(PASSAGE PROVIDED):

◆ ◆ ◆ ◆ ◆

3.2 Employees are not eligible to participate in an Award of Shares if they have, or within the preceding twelve months have had, a Material Interest in:

 

  (a) a Close Company whose shares may be appropriated or acquired under the Plan; or

 

  (b) a company which has Control of such a company or is a member of a consortium which owns such a company.

 

3.3 Employees are not eligible to participate in an Award in any Tax Year if the employee is at the same time to participate in an award of shares under another plan established by the Company or a Connected Company and approved under the Schedule.

 

3.4 If an employee participates in an Award under the Plan in a Tax Year in which he has already participated in an award of shares under one or more other Plans established by the Company or a Connected Company and approved under the Schedule, the following shall apply as if the Plan and the other plan or plans were a single plan:

 

  (a) Rule 5.4 (maximum annual award of Free Shares); and

 

  (b) Rule 6.3 (maximum amount of Partnership Share Money deductions); and

 

  (c) Rule 8.6 (limit on amount reinvested)

◆ ◆ ◆ ◆ ◆

(GIVEN MATERIAL):

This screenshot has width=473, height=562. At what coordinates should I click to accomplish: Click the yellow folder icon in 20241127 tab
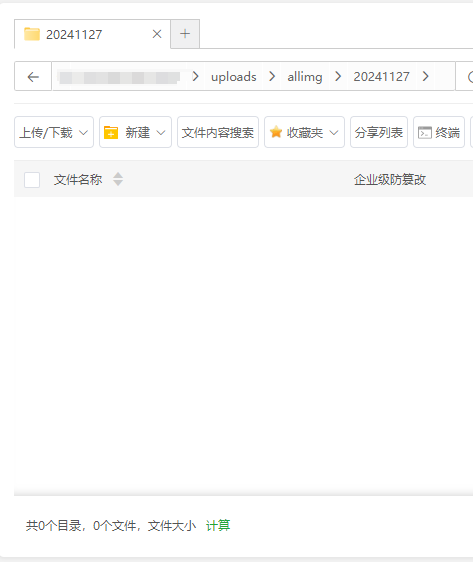(x=32, y=34)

◆ ◆ ◆ ◆ ◆

(SET OF TASKS):
A. Print the share plan rules from "(a) Rule 5.4" up to and including "on amount reinvested)".
B. Translate this sentence from the share plan rules into Spanish: "Employees are not eligible to participate in an Award in any Tax Year if the employee is at the same time to participate in an award of shares under another plan established by the Company or a Connected Company and approved under the Schedule."
C. Write the next part of the share plan rules, picking up right after their last line.

(ANSWERS TO THE EXERCISE):
A.
(a) Rule 5.4 (maximum annual award of Free Shares); and

 

  (b) Rule 6.3 (maximum amount of Partnership Share Money deductions); and

 

  (c) Rule 8.6 (limit on amount reinvested)

B. Los empleados no tienen derecho a participar en una Adjudicación en ningún Año Fiscal si el empleado va a participar al mismo tiempo en una adjudicación de acciones en virtud de otro plan establecido por la Sociedad o por una Sociedad Vinculada y aprobado conforme al Anexo.

C.
 

3.5 Notwithstanding any provision of any other of these Rules whatsoever:

 

  (a) the Plan shall not form part of any contract of employment between the Company, a Subsidiary or any Associated Company and any Participant and it shall not confer on any Participant any legal or equitable rights (other than those constituted by the grant of Awards themselves) whatsoever against the Company, a Subsidiary or an Associated Company directly or indirectly or give rise to any cause of action at law or in equity against the Company, a Subsidiary or any Associated Company;

 

  (b) participation in an Award is a matter entirely separate from any pension right or entitlement a Participant may have and from his terms or conditions of employment and participation in the Plan shall in no respect whatever affect his pension rights or entitlements or terms or conditions of employment and in particular (but without limiting the generality of the foregoing) any Participant who ceases to be an employee of any Company, Subsidiary or Associated Company shall not be entitled to any compensation for any loss of any right or benefit or prospective right or benefit under the Plan which he might otherwise have enjoyed whether such compensation is claimed by way of damages for wrongful dismissal or other breach of contract or by way of compensation for loss of office or otherwise howsoever and notwithstanding that he may have been dismissed wrongfully or unfairly (within the meaning of the Employment Rights Act 1996).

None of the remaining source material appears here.